Speak your true feelings – One of the worse things you can do is store anything inside. This is not the time to “be strong” because, like they say, what comes up must come down, so although it may seem like everything is ok, it’s only a matter of time until these true feelings come back to haunt you. It’s good to have a good friend that is willing to listen to whatever it is you have to say.
Keep aiming towards personal goals – It is not the end of the world! You must proceed to push forward with your personal goals in order to make something out of yourself because at the end of the day, moving forward is the end goal. What better way to move attack, then achieving goals that allow a solo future.
Don’t rush into another relationship – It’s very common for someone to seek to fill that emptiness that they once had. At this stage of the game, vulnerability doesn’t help, because a feeling you may think you have, may not be that feeling at all. Aim to be happy alone and keep from relying on someone else to bring you happiness. The best way to move on is to be comfortable with the thought of being alone first.
Learn from your mistakes – Take the time to evaluate yourself. Remember, there is no such thing as a bad experience unless you have not been able to take anything from it. There is always room for improvement and for that reason, it is important to using that time to better yourself.
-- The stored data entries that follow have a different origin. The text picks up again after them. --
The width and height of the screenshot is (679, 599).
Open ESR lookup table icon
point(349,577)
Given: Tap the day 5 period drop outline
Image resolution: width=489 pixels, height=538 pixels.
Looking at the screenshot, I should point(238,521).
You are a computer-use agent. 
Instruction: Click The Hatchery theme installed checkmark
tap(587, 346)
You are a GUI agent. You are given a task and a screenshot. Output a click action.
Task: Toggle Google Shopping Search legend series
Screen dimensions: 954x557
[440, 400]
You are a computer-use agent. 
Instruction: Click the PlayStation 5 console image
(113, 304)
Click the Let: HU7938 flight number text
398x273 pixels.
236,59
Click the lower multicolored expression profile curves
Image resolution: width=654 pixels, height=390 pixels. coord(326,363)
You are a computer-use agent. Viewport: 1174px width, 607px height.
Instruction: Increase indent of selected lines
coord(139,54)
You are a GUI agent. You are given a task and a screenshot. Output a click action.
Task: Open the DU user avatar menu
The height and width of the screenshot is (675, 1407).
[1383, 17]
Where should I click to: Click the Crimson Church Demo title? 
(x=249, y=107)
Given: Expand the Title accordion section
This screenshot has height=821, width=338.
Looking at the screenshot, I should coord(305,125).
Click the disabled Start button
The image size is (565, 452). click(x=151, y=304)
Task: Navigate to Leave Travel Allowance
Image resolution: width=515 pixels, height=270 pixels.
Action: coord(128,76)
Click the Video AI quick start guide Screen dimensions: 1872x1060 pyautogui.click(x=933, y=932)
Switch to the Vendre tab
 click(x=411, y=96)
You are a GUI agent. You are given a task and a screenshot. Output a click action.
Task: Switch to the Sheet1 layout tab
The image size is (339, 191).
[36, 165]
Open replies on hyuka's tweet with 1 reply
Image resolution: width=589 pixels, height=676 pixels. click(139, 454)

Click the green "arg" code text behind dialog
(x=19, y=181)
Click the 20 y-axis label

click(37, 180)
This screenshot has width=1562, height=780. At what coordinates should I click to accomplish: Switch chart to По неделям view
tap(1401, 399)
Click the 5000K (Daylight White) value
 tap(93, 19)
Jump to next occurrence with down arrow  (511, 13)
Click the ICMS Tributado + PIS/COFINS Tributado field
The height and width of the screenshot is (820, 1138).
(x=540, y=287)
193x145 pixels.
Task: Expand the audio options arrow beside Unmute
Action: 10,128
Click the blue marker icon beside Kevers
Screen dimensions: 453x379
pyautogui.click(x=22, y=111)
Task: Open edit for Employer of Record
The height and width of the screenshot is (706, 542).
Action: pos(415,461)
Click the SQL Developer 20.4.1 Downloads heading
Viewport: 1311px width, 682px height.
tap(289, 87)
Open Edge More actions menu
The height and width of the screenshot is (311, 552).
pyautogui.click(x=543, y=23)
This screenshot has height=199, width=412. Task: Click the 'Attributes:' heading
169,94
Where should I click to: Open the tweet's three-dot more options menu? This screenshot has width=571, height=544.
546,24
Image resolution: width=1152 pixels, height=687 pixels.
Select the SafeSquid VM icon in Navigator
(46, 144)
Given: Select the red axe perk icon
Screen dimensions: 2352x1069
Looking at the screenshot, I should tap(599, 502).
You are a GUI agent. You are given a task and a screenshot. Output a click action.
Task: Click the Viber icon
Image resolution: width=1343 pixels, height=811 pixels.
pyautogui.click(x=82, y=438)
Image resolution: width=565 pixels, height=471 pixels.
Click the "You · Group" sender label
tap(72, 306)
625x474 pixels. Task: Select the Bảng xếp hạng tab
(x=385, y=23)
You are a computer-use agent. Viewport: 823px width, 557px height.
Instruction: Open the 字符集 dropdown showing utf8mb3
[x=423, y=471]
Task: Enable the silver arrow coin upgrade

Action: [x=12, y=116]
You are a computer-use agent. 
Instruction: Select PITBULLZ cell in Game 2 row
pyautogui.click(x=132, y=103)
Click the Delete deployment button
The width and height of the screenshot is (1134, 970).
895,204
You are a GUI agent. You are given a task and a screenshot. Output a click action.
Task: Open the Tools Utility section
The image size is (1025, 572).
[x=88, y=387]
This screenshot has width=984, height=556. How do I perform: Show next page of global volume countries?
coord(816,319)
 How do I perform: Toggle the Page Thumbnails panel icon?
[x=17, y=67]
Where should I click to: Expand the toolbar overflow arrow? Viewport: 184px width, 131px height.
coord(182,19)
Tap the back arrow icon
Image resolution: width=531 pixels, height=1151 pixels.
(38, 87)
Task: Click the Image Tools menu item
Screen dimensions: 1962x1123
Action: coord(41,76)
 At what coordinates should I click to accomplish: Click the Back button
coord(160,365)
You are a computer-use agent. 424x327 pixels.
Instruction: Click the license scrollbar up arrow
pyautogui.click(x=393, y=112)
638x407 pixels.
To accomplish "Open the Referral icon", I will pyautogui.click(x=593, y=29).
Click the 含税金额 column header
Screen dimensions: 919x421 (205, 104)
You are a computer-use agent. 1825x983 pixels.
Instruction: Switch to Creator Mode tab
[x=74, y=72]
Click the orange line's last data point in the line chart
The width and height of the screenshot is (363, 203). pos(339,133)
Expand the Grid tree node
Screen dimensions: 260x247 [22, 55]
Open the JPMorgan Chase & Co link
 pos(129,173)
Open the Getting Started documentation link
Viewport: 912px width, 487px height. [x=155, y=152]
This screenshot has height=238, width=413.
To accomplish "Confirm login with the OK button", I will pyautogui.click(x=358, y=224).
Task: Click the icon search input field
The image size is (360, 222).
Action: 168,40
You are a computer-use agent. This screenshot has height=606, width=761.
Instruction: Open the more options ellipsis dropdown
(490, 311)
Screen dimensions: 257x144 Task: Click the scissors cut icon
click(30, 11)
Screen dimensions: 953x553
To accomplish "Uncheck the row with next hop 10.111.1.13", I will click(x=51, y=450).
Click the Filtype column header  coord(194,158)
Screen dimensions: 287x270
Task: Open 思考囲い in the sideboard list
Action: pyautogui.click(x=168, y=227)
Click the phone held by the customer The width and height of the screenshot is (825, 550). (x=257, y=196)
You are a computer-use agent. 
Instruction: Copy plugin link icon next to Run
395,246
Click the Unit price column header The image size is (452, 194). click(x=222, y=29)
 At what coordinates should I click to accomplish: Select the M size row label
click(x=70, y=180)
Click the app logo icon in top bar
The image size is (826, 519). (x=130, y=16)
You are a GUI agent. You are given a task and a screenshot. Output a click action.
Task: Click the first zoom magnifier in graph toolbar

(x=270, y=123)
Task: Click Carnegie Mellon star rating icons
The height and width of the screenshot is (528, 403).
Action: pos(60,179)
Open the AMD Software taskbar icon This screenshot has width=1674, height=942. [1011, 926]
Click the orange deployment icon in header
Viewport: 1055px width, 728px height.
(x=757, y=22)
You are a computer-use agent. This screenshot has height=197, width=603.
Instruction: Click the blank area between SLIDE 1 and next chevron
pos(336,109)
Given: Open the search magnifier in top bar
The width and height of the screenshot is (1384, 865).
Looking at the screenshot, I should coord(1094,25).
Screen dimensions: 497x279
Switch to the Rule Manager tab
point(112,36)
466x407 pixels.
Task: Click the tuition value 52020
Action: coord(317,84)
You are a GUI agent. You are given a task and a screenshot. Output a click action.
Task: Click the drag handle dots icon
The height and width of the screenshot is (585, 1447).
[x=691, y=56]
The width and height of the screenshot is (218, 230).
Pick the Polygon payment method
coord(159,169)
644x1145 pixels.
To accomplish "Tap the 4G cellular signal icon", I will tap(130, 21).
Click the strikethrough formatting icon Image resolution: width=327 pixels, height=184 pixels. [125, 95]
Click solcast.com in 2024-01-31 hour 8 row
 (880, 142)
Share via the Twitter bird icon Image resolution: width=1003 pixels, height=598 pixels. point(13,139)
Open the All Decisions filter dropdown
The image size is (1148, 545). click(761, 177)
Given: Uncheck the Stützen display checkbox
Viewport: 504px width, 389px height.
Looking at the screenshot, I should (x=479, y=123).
I can say it’s been a little over a year since my 3 year relationship and I’m doing great. I am more motivated than ever to getting where I need to be and I am to the point where I feel like I can date again. Like I said before, it wasn’t a walk in the park, but most of the advice that I’ve given were a key to me being where I am today. Not only have I become wiser, but I’m confident enough to say that it was a wonderful experience and from that experience I’ve grown to be a better man that will take the lessons from that past relationship in so that I can bless the relationship to come.